Because of its origins at Pike Factory, Nissan's special project group, the Figaro (along with the Nissan Pao, Be-1 and S-Cargo) are known as Nissan's "Pike cars,"  and represented a design strategy that adapted "design and marketing strategies from other industries like personal electronics."

In 2011, design critic Phil Patton, writing for the New York Times, called the Pike cars "the height of postmodernism" and "unabashedly retro, promiscuously combining elements of the Citroën 2CV, Renault 4, Mini, and Fiat 500".

Design
Nissan introduced the Figaro at the 1989 Tokyo Motor Show, using "Back to the Future" as its marketing tagline. Based on the first-generation Nissan Micra, the Figaro was manufactured at Aichi Machine Industry, a special projects group which Nissan would later call "Pike Factory", which also produced three other niche vehicles: the Be-1, Pao, and S-Cargo. Aichi had originally built independent kei cars like the Cony 360 until Nissan assumed operations in 1966, and was also the original manufacturing location for the first generation Nissan Sunny.

Based on the Nissan March (Micra) platform, the Figaro uses a 1.0-liter (987 cc) turbocharged engine generating  and  of torque through a three-speed automatic transmission, front MacPherson struts, rear four-link coil spring suspension; rack and pinion steering, front ventilated disc and rear drum brakes. The Figaro can reach a top speed of 106 mph (170.59 km/h). Weight saving front fenders are thermoplastic resin.
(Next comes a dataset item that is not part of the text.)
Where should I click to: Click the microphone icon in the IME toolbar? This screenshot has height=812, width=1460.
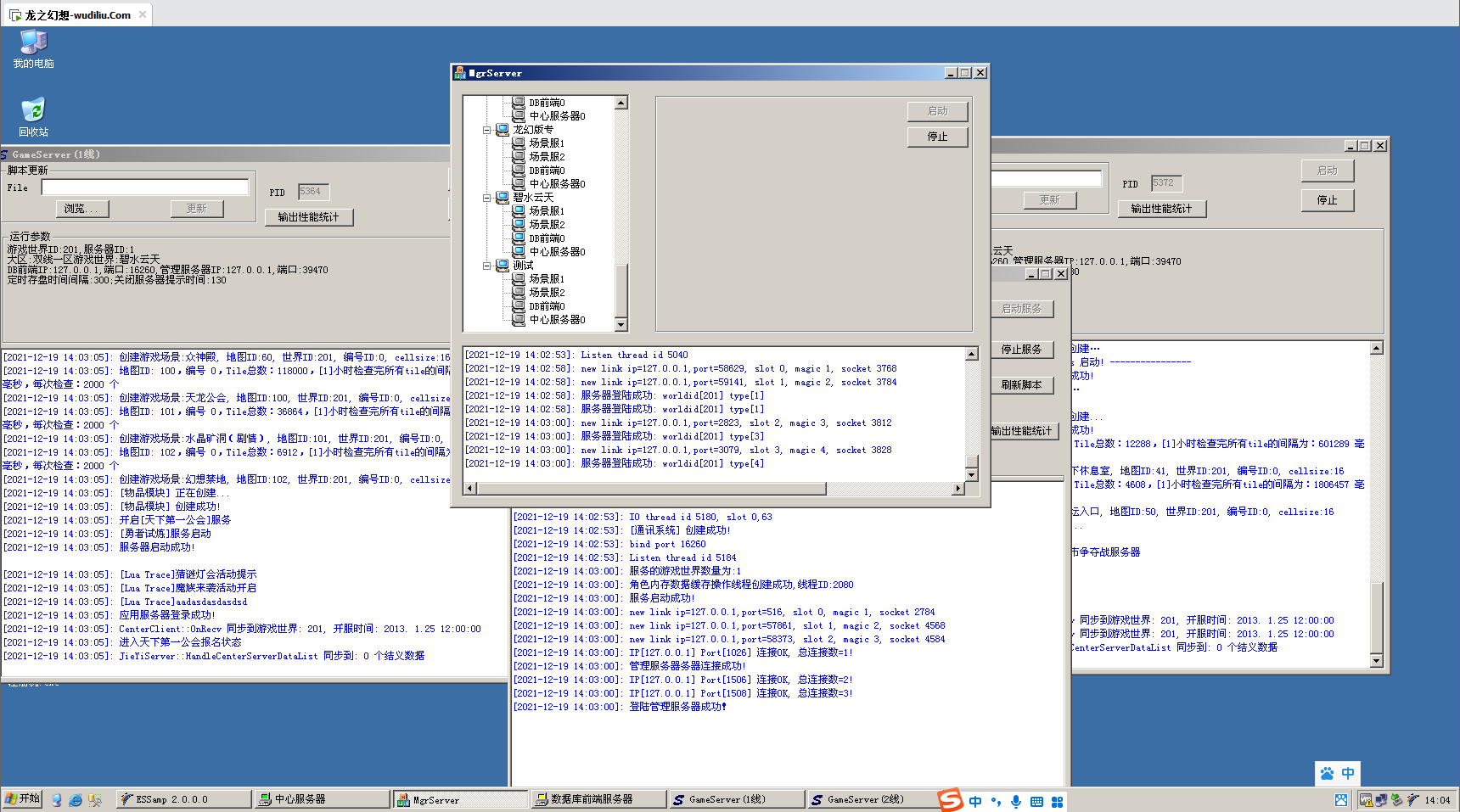pos(1015,801)
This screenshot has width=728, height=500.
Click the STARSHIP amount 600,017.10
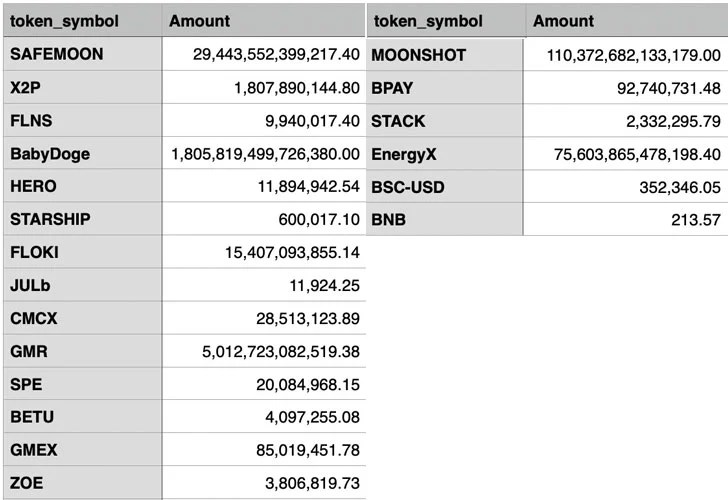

Standard equipment included ivory leather seats with contrasting piping, air conditioning, CD player, chrome and Bakelite-style knobs, soft-feel paint on the dashboard top, chrome-trimmed speedometer with smaller inset gauges for fuel and engine temperature; and chrome-trimmed tachometer with inset clock.

Exterior paint color represented the four seasons: Topaz Mist (autumn), Emerald Green (spring), Pale Aqua (summer) and Lapis Grey (winter).

At first, 8,000 Figaros were manufactured and then an additional 12,000 to meet demand. Prospective purchasers entered a lottery to acquire a Figaro. Limited edition cars came with passenger side baskets and cup holders.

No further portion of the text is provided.